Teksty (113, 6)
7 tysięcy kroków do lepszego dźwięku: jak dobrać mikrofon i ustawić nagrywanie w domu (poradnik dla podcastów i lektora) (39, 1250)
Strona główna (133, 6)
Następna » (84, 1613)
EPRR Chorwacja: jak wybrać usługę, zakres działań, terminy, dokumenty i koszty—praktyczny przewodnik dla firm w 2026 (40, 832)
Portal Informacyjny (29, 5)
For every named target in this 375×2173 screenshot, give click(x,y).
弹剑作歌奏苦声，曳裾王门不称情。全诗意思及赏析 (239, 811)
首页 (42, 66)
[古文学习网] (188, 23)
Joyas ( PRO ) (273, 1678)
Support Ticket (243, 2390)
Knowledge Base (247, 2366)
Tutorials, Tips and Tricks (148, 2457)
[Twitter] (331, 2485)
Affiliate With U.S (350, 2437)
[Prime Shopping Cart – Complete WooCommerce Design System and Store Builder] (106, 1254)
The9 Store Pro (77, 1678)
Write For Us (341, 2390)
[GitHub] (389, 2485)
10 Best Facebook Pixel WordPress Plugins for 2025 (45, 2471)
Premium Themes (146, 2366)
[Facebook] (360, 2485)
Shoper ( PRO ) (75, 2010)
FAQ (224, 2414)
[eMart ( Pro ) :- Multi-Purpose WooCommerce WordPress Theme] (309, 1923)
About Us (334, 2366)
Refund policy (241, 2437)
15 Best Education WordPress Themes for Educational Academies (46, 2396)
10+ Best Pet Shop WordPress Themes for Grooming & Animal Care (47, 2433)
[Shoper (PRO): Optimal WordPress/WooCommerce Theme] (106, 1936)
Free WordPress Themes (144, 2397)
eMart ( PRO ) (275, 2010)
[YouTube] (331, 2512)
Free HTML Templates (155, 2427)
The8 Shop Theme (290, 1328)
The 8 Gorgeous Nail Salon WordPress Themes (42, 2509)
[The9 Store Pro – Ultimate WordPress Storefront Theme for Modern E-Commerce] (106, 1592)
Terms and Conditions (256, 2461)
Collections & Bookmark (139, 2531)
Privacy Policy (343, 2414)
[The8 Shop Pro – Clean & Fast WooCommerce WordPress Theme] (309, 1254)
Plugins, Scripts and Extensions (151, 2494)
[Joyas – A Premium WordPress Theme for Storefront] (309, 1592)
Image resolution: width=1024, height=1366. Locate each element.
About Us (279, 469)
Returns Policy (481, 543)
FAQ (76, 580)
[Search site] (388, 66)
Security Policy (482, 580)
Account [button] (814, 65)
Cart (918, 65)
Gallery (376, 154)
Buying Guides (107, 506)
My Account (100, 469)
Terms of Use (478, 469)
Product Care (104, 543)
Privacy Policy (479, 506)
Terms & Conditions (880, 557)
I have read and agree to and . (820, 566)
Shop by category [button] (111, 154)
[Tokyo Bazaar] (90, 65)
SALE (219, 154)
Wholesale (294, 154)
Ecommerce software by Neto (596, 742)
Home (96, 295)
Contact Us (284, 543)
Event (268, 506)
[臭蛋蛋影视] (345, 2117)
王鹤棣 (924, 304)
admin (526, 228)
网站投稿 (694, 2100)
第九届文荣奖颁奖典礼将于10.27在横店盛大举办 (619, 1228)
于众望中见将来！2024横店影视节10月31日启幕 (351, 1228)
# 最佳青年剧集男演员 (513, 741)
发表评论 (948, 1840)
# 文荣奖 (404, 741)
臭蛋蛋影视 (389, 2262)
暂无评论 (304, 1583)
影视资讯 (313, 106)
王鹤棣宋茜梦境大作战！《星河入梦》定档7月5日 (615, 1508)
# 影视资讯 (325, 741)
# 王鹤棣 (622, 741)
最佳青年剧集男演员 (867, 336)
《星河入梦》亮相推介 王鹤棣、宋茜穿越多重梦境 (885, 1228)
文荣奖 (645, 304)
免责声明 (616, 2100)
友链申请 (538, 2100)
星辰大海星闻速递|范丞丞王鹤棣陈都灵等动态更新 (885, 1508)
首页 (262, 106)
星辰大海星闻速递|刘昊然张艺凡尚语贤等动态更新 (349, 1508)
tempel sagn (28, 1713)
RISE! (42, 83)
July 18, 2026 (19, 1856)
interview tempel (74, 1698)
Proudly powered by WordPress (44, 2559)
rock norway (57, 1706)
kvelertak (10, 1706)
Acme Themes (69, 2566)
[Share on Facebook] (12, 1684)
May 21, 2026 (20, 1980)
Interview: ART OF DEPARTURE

Description of the task
Where in the listing does the string "Care" appear? Copy every line that has it.

Answer for the task
10+ Best Pet Shop WordPress Themes for Grooming & Animal Care (47, 2433)
Product Care (104, 543)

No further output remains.